Postmodernism doesn't have a purpose. What you're describing is a symptom, not an intention.

Additionally, this is a reductive account of postmodernism. Personally, I'd prefer postmodernity, as postmodernism is a label most appropriate to a particular kind of literature being written after World War Two, or a particular kind of theory being produced somewhat contemporaneously. Neither advocate the totalization of ignorant humanity to the universal state. Jean-François Lyotard, one of postmodernism's patron saints, described postmodernism as the distrust of metanarratives, or grand narratives - not at all an attempt to systematize a certain kind of knowledge at the level of governmentality (and many touted postmodernists, including Lyotard, Foucault, Derrida, et al were very skeptical of governmentality).

As it's come down to us, the moniker "postmodernism" has warped into a catch-all for the kinds of cultural attitudes that you're describing; but we should be careful of this if we're also to apply postmodernism to certain strands of theory that are, in fact, critical or even hostile to a homogenized and dogmatic brand of liberal culture.

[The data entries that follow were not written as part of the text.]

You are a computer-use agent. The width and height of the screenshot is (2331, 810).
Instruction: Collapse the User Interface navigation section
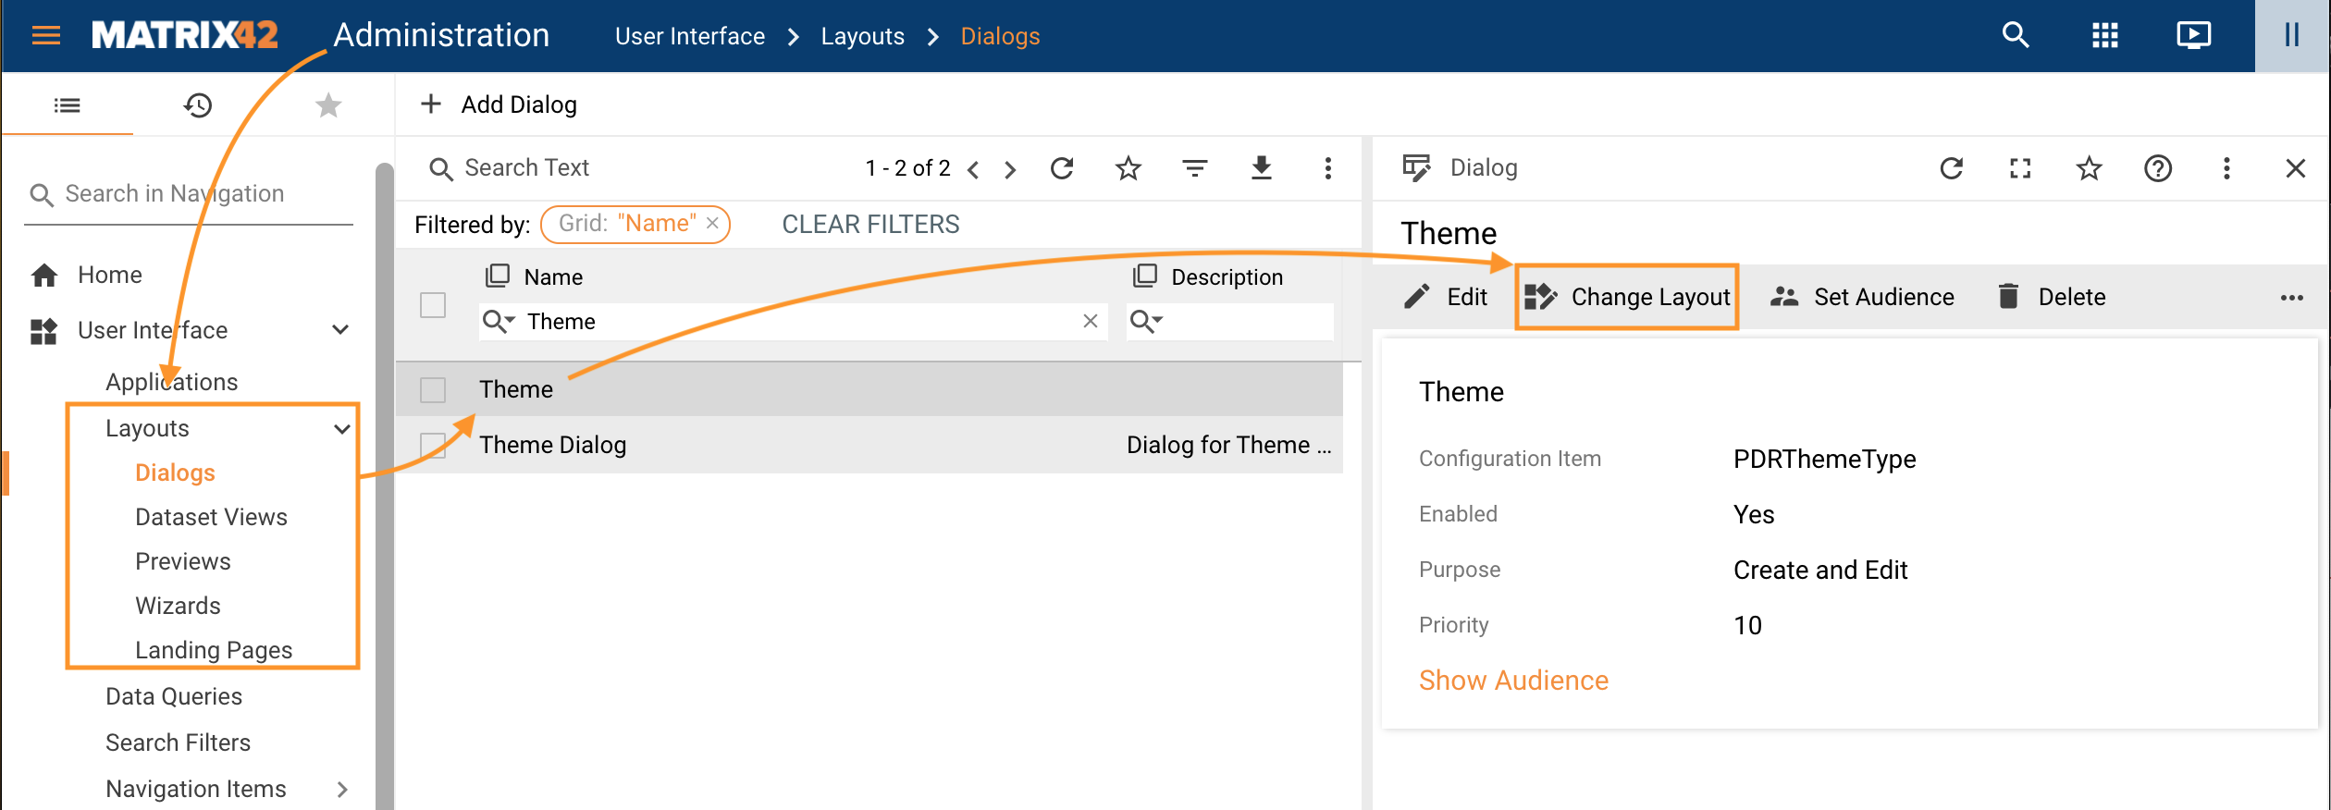(x=340, y=330)
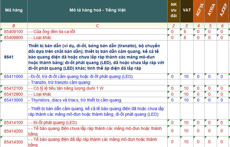
Task: Click the VAT value 8 for code 85409900
Action: [185, 37]
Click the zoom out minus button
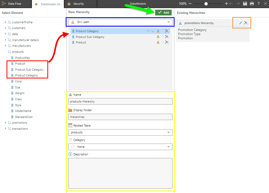269x193 pixels. pyautogui.click(x=190, y=4)
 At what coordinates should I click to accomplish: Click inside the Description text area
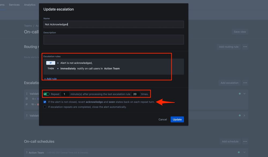click(114, 39)
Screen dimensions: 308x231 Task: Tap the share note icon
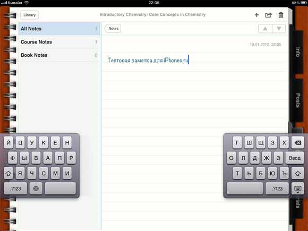point(268,15)
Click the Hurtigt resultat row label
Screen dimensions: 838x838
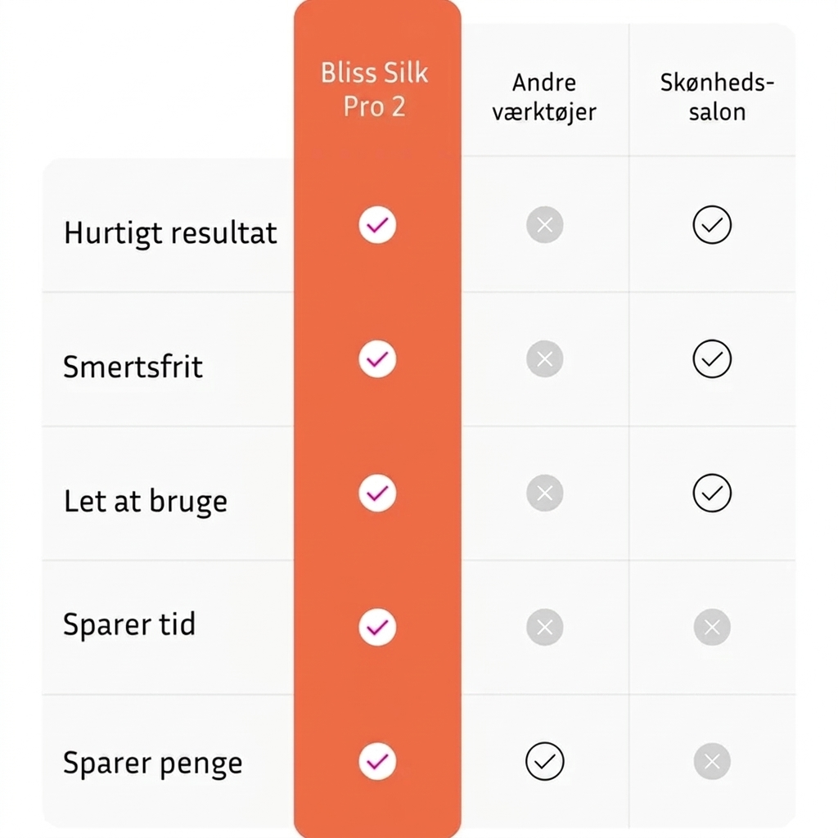coord(170,233)
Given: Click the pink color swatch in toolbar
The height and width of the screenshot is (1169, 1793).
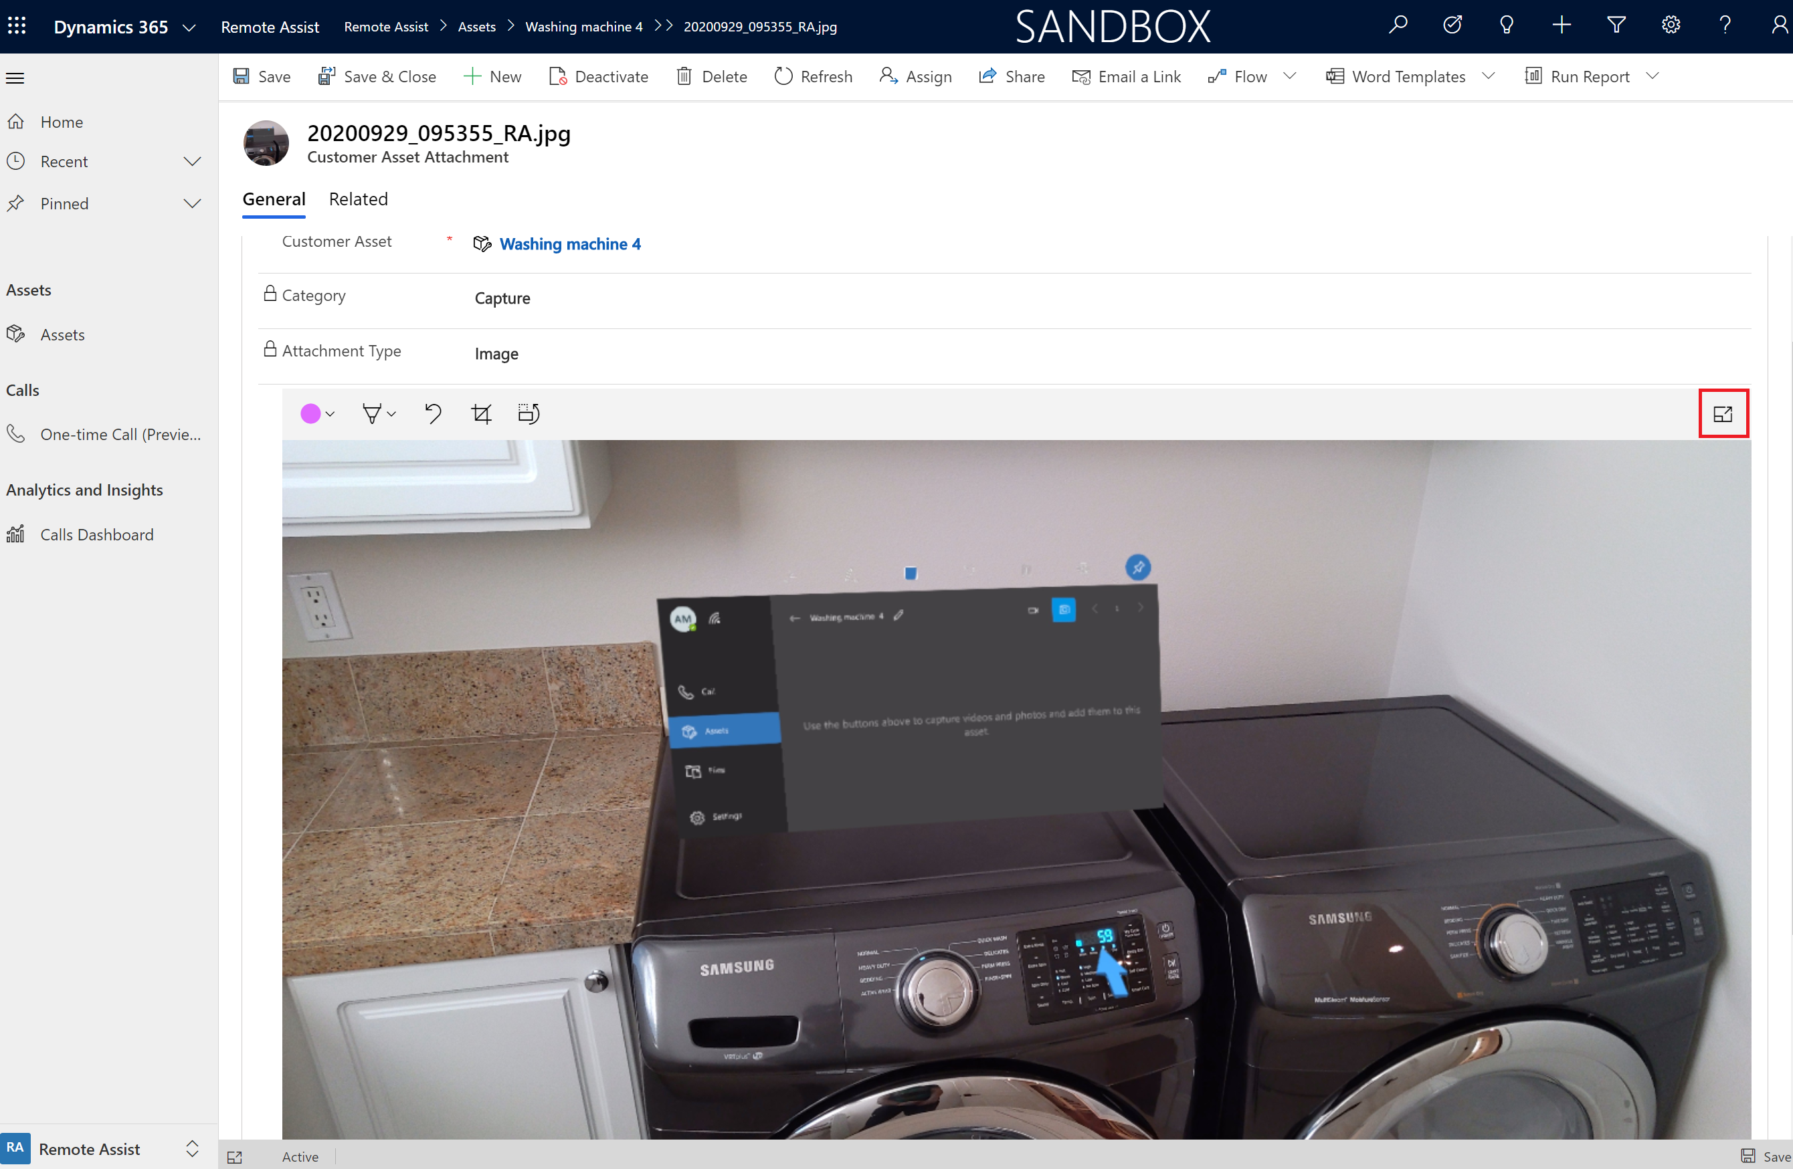Looking at the screenshot, I should click(311, 414).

I'd be content to do away with postmodernism altogether when talking about the various mixtures of complacency and firebrand progressivism that we see now. What we're dealing with today is the failure to properly untangle the rat king left over from postmodernist theory. I'm of the opinion that such theory was neither irrelevant, nor was it ignorant or misguided. It posed contradictions that weren't properly addressed.
 
Postmodernism doesn't have a purpose. What you're describing is a symptom, not an intention.

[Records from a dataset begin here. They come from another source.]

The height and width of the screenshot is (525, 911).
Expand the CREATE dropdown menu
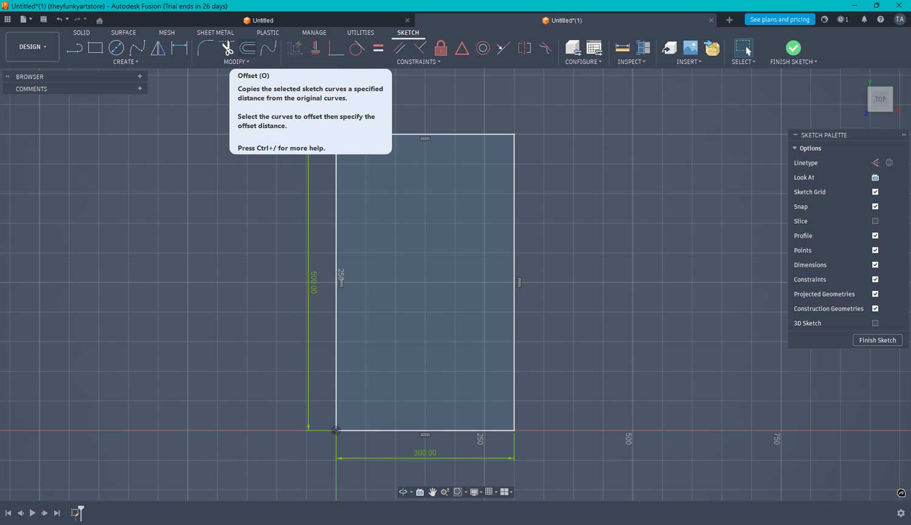pos(126,62)
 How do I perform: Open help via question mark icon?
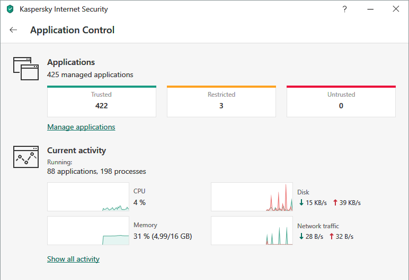point(344,9)
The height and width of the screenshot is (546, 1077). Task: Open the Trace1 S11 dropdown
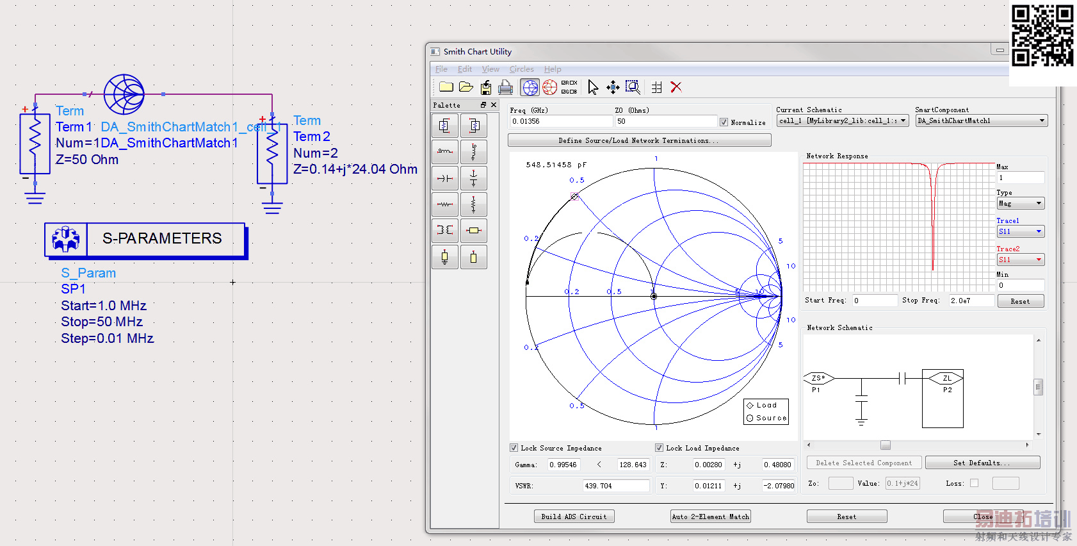pyautogui.click(x=1021, y=231)
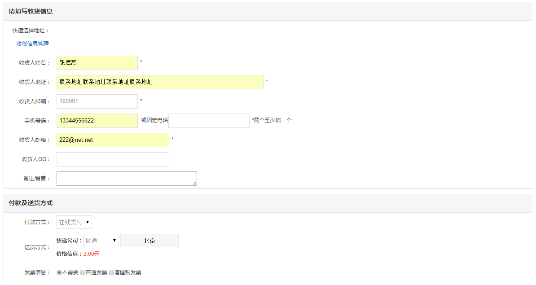536x285 pixels.
Task: Open the 付款方式 payment method dropdown
Action: (x=74, y=222)
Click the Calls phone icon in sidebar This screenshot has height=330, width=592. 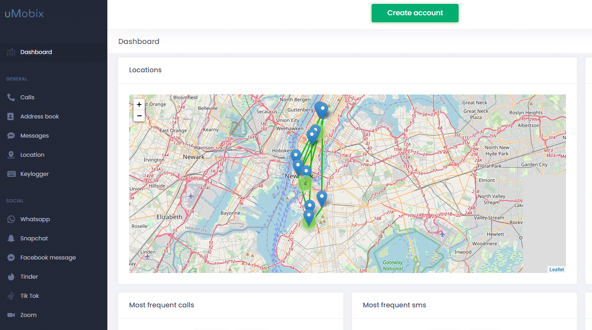tap(11, 98)
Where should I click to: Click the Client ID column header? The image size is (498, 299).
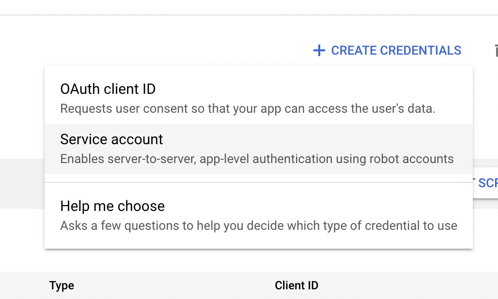(296, 285)
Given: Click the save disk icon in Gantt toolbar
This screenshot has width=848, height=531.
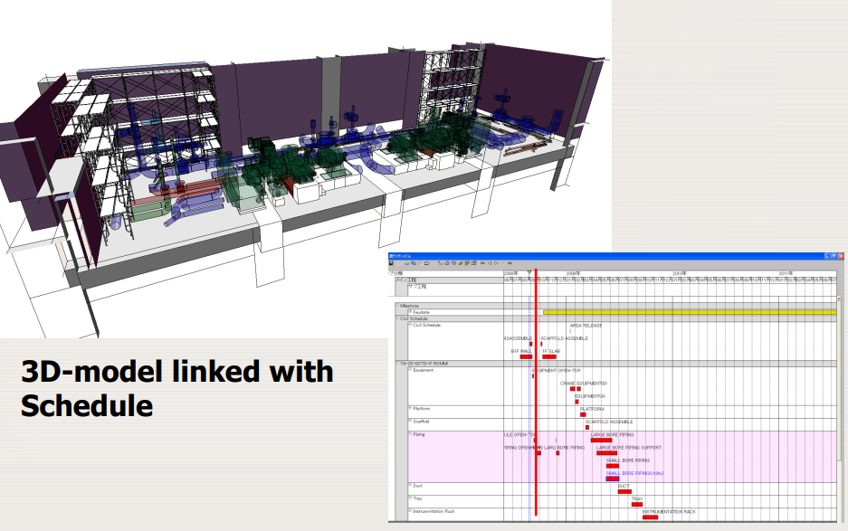Looking at the screenshot, I should click(x=391, y=263).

Additionally, this is a reductive account of postmodernism. Personally, I'd prefer postmodernity, as postmodernism is a label most appropriate to a particular kind of literature being written after World War Two, or a particular kind of theory being produced somewhat contemporaneously. Neither advocate the totalization of ignorant humanity to the universal state. Jean-François Lyotard, one of postmodernism's patron saints, described postmodernism as the distrust of metanarratives, or grand narratives - not at all an attempt to systematize a certain kind of knowledge at the level of governmentality (and many touted postmodernists, including Lyotard, Foucault, Derrida, et al were very skeptical of governmentality).

I'd like to give postmodern theorists more credit than that - that they knew that the readily surfacing "symptoms" were exactly the ends of their attempt to detach from certain narratives, regardless of wordsmithing to the contrary. We are compelled by narratives; total detachment is impossible.